Warning over car scams that could cost you thousands and empty your bank account | #socialmedia | #cybersecurity | #infosecurity | #hacker

A warning has been issued to drivers over scams that could cost them thousands.

Some could even empty your bank account completely.

Online crooks are running a number of con tricks and motorists are urged to be vigilant – especially new drivers who are keen to get on the road for the first time after the restrictions and delays of the pandemic.

READ MORE: Warning issued to every WhatsApp user over message which can empty bank account

The scams that are circulating range from hundreds to thousands of pounds in the amount that could potentially be stolen.

The Insurance Fraud Bureau (IFB) has issued a warning to new drivers to watch out for hoax car insurance deals that are promoted on social media.

As thousands of young drivers pass their driving tests following a long delay during the pandemic, motorists are urged to be vigilant when shopping for insurance policies.

To help make young drivers aware of the criminals capitalising on the pandemic, BirminghamLive has crunched the numbers on the top five online motoring scams, as highlighted by Select Car Leasing.

Drivers are warned about a range of car-related scams

1. Phoney car insurance deals could cost you £785

Fraudsters often take the form of fake car insurance providers.

These scammers, known as ghost brokers, sell ‘too good to be true’ car insurance deals to drivers when the policy is actually totally worthless.

According to the Association of British Insurers, the average cost of car insurance is £485.

Victims of ghost broking could not only be paying this premium, but also a £300 fine when they are penalised for driving an uninsured vehicle.

2.Fake road tax text could cost you your bank balance

The DVLA recently issued a warning over a sharp rise in fake text messages that read as if they are sent by the agency.

The texts either warn drivers that their payment details need to be updated or that their road tax is in need of renewal.

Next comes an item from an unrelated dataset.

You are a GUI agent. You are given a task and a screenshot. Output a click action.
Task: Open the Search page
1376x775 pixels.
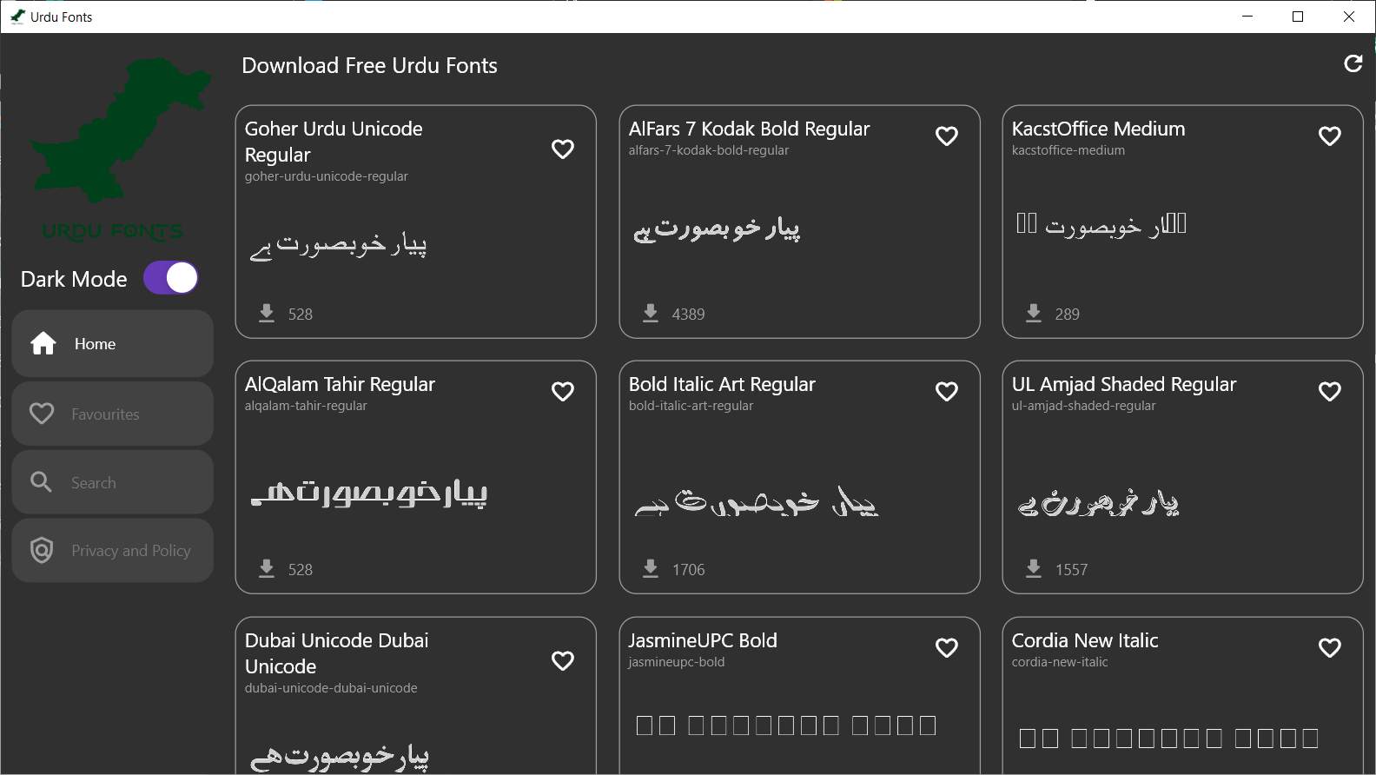point(112,482)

These text messages give recipients a link to re-enter their bank details, allowing scammers access to their bank accounts where they can immediately transfer the balance to another account.

3. Facebook car adverts could cost you over £5,000

Although Facebook Marketplace seems like a great place to purchase a used car, fraudsters are also using the platform to advertise vehicles at bargain prices to lure in potential buyers.

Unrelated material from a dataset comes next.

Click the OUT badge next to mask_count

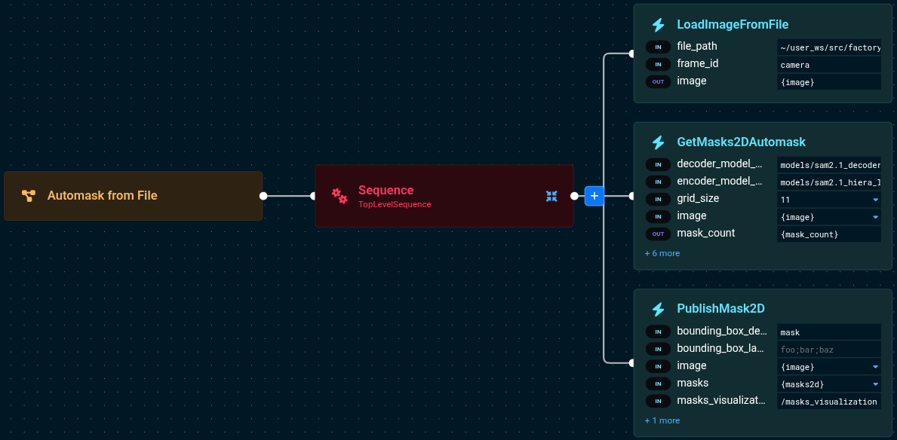(x=658, y=234)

One unlucky victim from County Clare paid £5,179 (€6,000) for a car that was never delivered. False sellers pressure motorists to send a deposit and pay for vehicle delivery. They then take the money and run – so buyers are left without a car and their money.

4. Car buying scammers can leave you £2,000 out of pocket

Not only can buying a car be risky, so can selling it online. Some scammers will turn up for an in-person inspection of the vehicle being sold, and distract the seller while an accomplice adds engine oil to the water reservoir.

The car will of course break down if driven, with the criminals claiming the seller has tried to sell them a faulty car – they’ll use this as leverage for a significantly lower asking price.

The scammers will then empty the engine oil out of the reservoir and sell the car on to another completely unknowing buyer. The Derbyshire Times found that in some reports victim of the scam were £2,000 worse off.

5. Imitation driving licences could cost learner drivers £600

Following the pandemic, learner drivers are left with a long wait for their driving test.

Some fraudsters are capitalising on this frustrating delay by selling fake licences and paper certificates online for £600 each, stating they have inside access to driving test centres and can pass learner drivers without having to get behind the wheel of a vehicle.

No licence cards are issued and the fraudsters take the funds.